Al di là del dato "crudo" sull'efficacia, che potrebbe migliorare in modo significativo, c'è da tenere presente che il vaccino di Oxford è sensibilmente più economico di BNT162 ed mRNA-1273, inoltre può essere conservato per almeno 6 mesi a temperatura da frigorifero (tra i 2 e gli 8° Celsius), mentre servono – 70° C per il vaccino di Pfizer/BioNTech e 2-8° C nel primo mese e – 20° C per i successivi sei mesi per il vaccino di Moderna/NIAID. Ciò significa che l'AZD1222 può essere distribuito con maggiore facilità e raggiungere anche le aree più remote del pianeta, dove non sono presenti infrastrutture o mezzi di trasporto adeguati per mantenere temperature molto basse. Va anche considerato che la tecnologia del vaccino anti COVID di Oxford è più “classica”, dato che si basa su un adenovirus ingegnerizzato/inattivato – che provoca il raffreddore negli scimpanzé – sfruttato come vettore per la proteina S o Spike del coronavirus SARS-CoV-2, al fine da spingere il sistema immunitario a riconoscerla e sviluppare immunità verso di essa. BNT162 ed mRNA-1273 sono entrambi vaccini a mRNA, una tecnologia affascinante ma completamente nuova. Va sottolineato che tutte e tre le preparazioni si sono dimostrate sicure per i partecipanti, non hanno cioè determinato effetti collaterali gravi, anche se i due a mRNA hanno dato vita a reazioni “intense”, probabilmente a causa delle nanoparticelle lipidiche che trasportano l'informazione genetica della proteina virale. In ogni caso, nulla di pericoloso. Va infine tenuto presente che ancora non sappiamo quanto duri l'immunità determinata da ciascuna preparazione e soprattutto se sussiste la protezione anche contro l'infezione asintomatica.

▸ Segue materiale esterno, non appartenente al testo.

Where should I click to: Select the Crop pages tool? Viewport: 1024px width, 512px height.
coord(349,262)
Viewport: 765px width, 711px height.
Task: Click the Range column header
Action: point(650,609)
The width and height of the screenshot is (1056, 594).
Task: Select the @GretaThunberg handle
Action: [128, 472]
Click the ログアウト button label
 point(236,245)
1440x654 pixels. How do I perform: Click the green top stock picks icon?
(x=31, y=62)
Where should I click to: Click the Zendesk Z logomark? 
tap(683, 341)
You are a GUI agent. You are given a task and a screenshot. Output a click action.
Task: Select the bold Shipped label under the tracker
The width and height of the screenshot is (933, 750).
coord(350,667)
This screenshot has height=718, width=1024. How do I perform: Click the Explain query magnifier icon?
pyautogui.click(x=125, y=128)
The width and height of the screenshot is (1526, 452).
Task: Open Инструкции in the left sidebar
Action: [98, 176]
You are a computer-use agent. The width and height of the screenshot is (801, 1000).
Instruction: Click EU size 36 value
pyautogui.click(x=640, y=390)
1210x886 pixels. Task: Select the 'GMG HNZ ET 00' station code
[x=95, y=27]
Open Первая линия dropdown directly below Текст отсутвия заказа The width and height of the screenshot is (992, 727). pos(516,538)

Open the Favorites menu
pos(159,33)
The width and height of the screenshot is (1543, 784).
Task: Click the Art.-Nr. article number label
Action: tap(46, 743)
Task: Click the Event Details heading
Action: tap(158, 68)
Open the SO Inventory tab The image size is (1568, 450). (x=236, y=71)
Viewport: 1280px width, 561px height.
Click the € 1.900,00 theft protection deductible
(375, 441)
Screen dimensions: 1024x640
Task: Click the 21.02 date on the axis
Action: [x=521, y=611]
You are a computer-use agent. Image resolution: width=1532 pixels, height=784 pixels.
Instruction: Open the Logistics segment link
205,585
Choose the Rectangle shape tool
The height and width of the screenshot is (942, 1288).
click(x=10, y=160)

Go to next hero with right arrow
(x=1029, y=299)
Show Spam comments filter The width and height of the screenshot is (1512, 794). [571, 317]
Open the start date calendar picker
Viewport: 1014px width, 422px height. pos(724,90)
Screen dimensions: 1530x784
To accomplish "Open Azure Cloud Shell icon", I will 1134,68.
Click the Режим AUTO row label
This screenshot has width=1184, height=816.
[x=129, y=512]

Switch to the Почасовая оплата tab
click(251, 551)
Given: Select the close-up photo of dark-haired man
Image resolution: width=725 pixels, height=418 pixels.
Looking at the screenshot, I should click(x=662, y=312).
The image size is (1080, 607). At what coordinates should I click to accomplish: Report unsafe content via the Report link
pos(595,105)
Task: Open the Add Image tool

Ci sono dunque differenze notevoli fra le tre preparazioni, le più vicine alla "linea del traguardo", ma l'Università Oxford è molto fiduciosa del proprio vaccino candidato, come dichiarato dal professor Pollard, Investigatore Capo dell'Oxford Vaccine Trial dell'ateneo britannico. “Questi risultati mostrano che abbiamo un vaccino efficace che salverà molte vite. È interessante notare che abbiamo scoperto che uno dei nostri regimi di dosaggio può essere efficace intorno al 90 percento, e se venisse utilizzato questo regime di dosaggio, più persone potrebbero essere vaccinate con una fornitura pianificata dei vaccini. L'annuncio di oggi è stato possibile soltanto grazie ai numerosi volontari che partecipano alla nostra sperimentazione e al team di ricercatori di talento che lavorano in tutto il mondo”. I risultati sono frutto di uno studio di fase 2-3 chiamato COV002 attualmente in corso nel Regno Unito e di uno studio di fase 3 (COV003) avviato in Brasile. In tutto, spiega AstraZeneca, sono coinvolti oltre 23 mila partecipanti, alcuni dei quali vengono trattati con un vaccino coniugato meningococcico chiamato MenACWY o una soluzione salina, il classico placebo dei gruppi di controllo.

AstraZeneca punta a produrre 3 miliardi di dosi di vaccino entro il 2021 (i primi due milioni dovrebbero arrivare in Italia entro gennaio) e a breve depositerà richiesta di approvazione per l'uso di emergenza presso tutte le autorità sanitarie competenti, come ha già fatto Pfizer con l'FDA americana per il proprio vaccino. “La giornata di oggi segna una tappa importante nella nostra lotta contro la pandemia. L'efficacia e la sicurezza di questo vaccino confermano che sarà altamente efficace contro COVID-19 e avrà un impatto immediato su questa emergenza sanitaria pubblica. Inoltre, la semplice catena di approvvigionamento del vaccino e il nostro impegno senza scopo di lucro e per un accesso ampio, equo e tempestivo significa che sarà conveniente e disponibile a livello globale, fornendo centinaia di milioni di dosi su approvazione”, ha commentato Pascal Soriot, amministratore delegato della società biofarmaceutica.